*** Opening of Records for the task ***

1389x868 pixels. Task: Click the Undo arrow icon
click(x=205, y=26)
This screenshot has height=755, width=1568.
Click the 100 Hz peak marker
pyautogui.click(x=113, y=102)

*** Close of Records for the task ***

**Exercise requirements:** With the line containing "This screenshot has height=755, width=1568." as the first, output each line through the final line of the entries above, exactly.

**Solution for this problem:**
This screenshot has height=755, width=1568.
Click the 100 Hz peak marker
pyautogui.click(x=113, y=102)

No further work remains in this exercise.